Donald Trump appealed a ruling in which a Colorado judge said he could not be disqualified from the presidential ballot under the 14th amendment to the US constitution, even though he engaged in insurrection by inciting the deadly January 6 attack.
The former president took issue with the finding that he participated in insurrection in connection with the attack on the Capitol staged by his supporters.
“The district court ruled that section three [of the 14th amendment] did not apply to the presidency, because that position is not an ‘officer of the United States’,” lawyers for Trump said in a court filing, responding to the ruling last week.
“The district court nonetheless applied section three to President Trump, finding that he ‘engaged’ in an ‘insurrection’. Should these findings be vacated because the district court self-admittedly lacked jurisdiction to apply section three to President Trump?”
The group that filed the suit on behalf of six state petitioners, Citizens for Responsibility and Ethics in Washington (Crew), also lodged an appeal.
It argued: “Section three of the 14th amendment, passed after the civil war, excludes from federal or state office those who engaged in insurrection against the constitution after previously taking an oath to support it.
“Because the district court found that Trump engaged in insurrection after taking the presidential oath of office, it should have concluded that he is disqualified from office and ordered the secretary of state to exclude him from the Colorado presidential primary ballot.”
The 14th amendment is otherwise generally known for extending equal protection under the law to all people in the US.
Trump faces 91 criminal charges – 17 arising from attempts to overturn the 2020 election – and civil threats including a defamation trial arising from a rape allegation a judge called “substantially true”.
Nonetheless, he dominates polling regarding the Republican presidential nomination and challenges the Democratic incumbent, Joe Biden, in general election polling.
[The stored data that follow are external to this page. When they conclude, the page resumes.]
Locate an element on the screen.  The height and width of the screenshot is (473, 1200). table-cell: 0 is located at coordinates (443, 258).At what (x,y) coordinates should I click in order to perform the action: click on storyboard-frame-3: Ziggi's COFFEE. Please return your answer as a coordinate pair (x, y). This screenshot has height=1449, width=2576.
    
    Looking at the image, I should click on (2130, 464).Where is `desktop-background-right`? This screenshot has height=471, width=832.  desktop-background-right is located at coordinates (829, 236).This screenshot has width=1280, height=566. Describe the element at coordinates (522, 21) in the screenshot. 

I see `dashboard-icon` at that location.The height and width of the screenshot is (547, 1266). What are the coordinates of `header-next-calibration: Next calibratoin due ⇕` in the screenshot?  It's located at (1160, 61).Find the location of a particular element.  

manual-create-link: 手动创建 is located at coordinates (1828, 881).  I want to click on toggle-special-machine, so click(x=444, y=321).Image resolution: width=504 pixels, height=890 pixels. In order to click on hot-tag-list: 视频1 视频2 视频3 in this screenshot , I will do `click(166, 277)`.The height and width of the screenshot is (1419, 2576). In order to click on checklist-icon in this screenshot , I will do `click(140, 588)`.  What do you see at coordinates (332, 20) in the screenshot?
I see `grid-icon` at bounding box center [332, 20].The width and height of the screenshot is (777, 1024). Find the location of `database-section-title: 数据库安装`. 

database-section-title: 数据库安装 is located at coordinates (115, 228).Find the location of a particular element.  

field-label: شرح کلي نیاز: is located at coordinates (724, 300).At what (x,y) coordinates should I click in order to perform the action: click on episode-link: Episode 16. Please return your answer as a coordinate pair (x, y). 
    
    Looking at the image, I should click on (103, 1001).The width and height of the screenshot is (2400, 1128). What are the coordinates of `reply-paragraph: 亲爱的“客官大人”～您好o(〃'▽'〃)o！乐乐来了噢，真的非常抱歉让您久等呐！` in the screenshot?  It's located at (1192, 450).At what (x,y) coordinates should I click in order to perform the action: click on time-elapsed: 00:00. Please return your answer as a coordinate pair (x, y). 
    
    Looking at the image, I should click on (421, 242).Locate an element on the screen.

The Colorado suit is one of a number seeking to use the 14th amendment to keep Trump off the ballot. Judges have also ruled against plaintiffs in Michigan and Minnesota. Experts are split over whether the amendment should prevent Trump from seeking office again.
Speaking to the Guardian this month, Eric Foner, the pre-eminent historian of the post-civil war era, discussed “the most important amendment added to the constitution since the Bill of Rights in 1791”.
The question of whether the president is “an officer of the United States”, key to the Colorado ruling, “hasn’t been decided”, Foner said.
“It certainly seems the normal understanding of the term ‘officer’ is someone holding office,” he said. “The president certainly holds office. When the constitution was ratified, there was no president … so it’s unclear … But I don’t see how you can … exclude the president from this language.
“If you take the whole of section three, I think it’s pretty clear that they are trying to keep out of office anybody who committed the acts that section three describes.”
But though Foner said January 6, when Trump sent rioters to the Capitol to stop certification of his defeat to Biden in 2020, was “certainly [an attempt] to halt a constitutional procedure”, whether it was an act of insurrection or rebellion remained open to question.
Most experts expect challenges to Trump under the 14th amendment to reach the US supreme court. As there is no case law on the question, Foner said, legal challenges to Trump will inevitably “take a long time”.
“It would be weird if Trump is elected next fall,” he said, “then a year into his term of office he’s evicted because he doesn’t meet the qualifications. We saw how Trump reacted to actually losing an election. But now, if he won and then was kicked out of office, that would certainly be a red flag in front of a bull.”